▶ [Problem to work on]: The line containing "Open members list" marks the end, so write out exactly every line from the top of the entries below through that one.
______________________________
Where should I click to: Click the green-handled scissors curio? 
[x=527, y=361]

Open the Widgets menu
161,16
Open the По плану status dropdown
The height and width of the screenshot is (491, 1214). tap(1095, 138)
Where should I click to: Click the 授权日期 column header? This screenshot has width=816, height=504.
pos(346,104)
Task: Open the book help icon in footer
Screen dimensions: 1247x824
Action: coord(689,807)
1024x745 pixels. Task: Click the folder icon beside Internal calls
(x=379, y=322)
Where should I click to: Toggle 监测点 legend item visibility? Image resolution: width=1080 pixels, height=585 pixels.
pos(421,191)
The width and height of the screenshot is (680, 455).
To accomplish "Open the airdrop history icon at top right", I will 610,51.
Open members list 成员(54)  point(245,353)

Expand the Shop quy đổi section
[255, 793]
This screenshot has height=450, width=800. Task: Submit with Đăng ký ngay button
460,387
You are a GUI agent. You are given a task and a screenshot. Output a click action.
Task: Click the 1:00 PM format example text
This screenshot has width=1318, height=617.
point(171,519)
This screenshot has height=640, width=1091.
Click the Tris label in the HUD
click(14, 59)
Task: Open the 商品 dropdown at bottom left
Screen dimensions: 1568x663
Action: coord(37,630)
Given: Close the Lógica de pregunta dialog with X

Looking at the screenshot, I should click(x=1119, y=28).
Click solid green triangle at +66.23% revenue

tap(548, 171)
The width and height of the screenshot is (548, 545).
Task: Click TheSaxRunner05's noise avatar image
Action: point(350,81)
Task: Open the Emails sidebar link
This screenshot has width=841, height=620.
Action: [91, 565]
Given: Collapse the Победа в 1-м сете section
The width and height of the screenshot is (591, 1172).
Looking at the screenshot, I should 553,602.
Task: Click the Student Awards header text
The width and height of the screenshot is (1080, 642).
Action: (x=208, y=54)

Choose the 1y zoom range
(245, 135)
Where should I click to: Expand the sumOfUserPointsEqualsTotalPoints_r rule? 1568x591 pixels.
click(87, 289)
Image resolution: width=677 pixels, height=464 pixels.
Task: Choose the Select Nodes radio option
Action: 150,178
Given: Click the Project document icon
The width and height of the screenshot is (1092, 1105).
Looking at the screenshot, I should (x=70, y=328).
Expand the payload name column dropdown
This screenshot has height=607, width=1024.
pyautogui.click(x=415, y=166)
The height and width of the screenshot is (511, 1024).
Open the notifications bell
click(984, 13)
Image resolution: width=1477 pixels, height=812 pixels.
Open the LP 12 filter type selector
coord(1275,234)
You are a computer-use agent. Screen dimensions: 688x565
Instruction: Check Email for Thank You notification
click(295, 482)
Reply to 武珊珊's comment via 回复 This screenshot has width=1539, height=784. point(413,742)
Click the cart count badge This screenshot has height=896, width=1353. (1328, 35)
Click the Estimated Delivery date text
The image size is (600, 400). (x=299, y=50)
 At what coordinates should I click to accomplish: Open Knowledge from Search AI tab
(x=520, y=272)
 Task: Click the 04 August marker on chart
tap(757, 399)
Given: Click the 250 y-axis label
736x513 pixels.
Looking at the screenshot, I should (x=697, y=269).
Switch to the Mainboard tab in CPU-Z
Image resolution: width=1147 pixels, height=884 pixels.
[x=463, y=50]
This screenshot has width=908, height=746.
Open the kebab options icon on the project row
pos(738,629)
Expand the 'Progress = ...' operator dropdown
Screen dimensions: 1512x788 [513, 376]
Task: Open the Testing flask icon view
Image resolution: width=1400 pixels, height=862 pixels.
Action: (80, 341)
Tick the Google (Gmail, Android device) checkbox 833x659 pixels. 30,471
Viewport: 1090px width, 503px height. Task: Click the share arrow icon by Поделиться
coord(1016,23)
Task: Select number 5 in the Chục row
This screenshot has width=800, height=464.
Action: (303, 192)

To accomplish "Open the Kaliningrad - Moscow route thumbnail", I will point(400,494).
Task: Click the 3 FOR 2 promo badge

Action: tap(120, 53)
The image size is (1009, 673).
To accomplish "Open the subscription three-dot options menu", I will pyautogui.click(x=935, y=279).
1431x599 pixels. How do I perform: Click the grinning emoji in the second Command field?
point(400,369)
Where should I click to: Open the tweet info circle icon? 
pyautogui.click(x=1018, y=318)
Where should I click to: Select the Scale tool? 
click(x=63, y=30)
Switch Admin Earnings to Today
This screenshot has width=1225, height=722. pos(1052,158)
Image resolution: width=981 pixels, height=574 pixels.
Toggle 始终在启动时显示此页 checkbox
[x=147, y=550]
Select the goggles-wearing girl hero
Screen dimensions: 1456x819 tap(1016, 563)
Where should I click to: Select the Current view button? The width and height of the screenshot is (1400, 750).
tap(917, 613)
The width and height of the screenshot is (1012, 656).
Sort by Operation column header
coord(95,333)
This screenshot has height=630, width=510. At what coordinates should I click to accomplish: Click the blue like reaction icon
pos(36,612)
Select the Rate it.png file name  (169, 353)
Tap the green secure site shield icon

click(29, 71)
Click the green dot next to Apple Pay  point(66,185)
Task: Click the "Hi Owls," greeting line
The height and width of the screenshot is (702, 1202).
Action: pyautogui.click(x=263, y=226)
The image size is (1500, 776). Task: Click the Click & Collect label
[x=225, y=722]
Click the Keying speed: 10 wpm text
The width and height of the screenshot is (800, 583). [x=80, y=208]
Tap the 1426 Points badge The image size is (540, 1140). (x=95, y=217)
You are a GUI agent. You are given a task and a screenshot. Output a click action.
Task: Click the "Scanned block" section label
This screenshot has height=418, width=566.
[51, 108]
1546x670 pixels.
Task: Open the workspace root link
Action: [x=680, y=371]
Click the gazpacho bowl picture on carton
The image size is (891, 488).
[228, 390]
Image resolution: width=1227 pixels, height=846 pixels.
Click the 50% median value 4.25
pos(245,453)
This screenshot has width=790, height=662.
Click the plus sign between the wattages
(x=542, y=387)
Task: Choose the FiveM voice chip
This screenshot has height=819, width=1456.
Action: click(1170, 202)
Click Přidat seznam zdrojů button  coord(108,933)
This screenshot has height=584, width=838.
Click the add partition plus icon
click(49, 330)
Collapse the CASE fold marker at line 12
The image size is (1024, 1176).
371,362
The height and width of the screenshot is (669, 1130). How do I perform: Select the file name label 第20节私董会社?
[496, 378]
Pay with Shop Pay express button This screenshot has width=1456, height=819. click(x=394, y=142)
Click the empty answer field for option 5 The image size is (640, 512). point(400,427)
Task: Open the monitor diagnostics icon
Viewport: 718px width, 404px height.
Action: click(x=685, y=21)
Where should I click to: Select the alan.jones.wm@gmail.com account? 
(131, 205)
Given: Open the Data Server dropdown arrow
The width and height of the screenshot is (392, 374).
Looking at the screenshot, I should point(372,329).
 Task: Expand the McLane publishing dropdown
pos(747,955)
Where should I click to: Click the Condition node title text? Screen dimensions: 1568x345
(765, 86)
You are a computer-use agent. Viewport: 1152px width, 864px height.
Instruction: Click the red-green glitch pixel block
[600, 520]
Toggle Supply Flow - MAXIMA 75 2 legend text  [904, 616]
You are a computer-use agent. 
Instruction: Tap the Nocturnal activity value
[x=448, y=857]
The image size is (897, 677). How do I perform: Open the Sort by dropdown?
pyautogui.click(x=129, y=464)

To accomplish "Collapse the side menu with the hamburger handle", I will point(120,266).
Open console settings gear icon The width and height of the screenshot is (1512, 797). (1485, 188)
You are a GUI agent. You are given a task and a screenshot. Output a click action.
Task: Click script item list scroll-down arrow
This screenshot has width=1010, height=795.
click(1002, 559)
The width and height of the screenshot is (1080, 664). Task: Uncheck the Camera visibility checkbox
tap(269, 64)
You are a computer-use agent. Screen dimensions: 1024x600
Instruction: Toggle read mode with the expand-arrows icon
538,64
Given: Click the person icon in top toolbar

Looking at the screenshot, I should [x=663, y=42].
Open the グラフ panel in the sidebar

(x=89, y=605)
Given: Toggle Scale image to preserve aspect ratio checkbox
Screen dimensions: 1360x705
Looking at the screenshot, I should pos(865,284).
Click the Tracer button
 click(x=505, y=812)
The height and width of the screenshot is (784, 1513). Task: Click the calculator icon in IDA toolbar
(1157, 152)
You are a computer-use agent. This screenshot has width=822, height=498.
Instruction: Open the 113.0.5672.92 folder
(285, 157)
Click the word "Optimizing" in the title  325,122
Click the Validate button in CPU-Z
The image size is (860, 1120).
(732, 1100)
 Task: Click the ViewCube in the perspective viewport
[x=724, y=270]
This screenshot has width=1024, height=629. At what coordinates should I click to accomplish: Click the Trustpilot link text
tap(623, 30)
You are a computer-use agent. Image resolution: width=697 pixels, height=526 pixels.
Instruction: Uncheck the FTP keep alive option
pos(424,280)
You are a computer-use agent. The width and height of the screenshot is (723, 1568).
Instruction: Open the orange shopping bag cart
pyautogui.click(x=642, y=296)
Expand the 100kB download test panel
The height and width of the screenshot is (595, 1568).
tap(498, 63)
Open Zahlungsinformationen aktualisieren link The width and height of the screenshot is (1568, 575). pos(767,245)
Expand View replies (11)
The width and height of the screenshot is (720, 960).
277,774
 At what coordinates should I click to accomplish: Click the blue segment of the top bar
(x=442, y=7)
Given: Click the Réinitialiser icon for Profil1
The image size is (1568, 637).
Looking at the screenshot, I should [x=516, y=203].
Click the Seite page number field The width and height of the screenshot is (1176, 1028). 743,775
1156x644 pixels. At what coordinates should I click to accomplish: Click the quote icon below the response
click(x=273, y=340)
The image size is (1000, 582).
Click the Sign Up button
______________________________
▶ [Exercise result]:
Where should I click to: Click the green-handled scissors curio? 
[x=527, y=361]

Open the Widgets menu
161,16
Open the По плану status dropdown
The height and width of the screenshot is (491, 1214). tap(1095, 138)
Where should I click to: Click the 授权日期 column header? This screenshot has width=816, height=504.
pos(346,104)
Task: Open the book help icon in footer
Screen dimensions: 1247x824
Action: coord(689,807)
1024x745 pixels. Task: Click the folder icon beside Internal calls
(x=379, y=322)
Where should I click to: Toggle 监测点 legend item visibility? Image resolution: width=1080 pixels, height=585 pixels.
pos(421,191)
The width and height of the screenshot is (680, 455).
To accomplish "Open the airdrop history icon at top right", I will 610,51.
Open members list 成员(54)  point(245,353)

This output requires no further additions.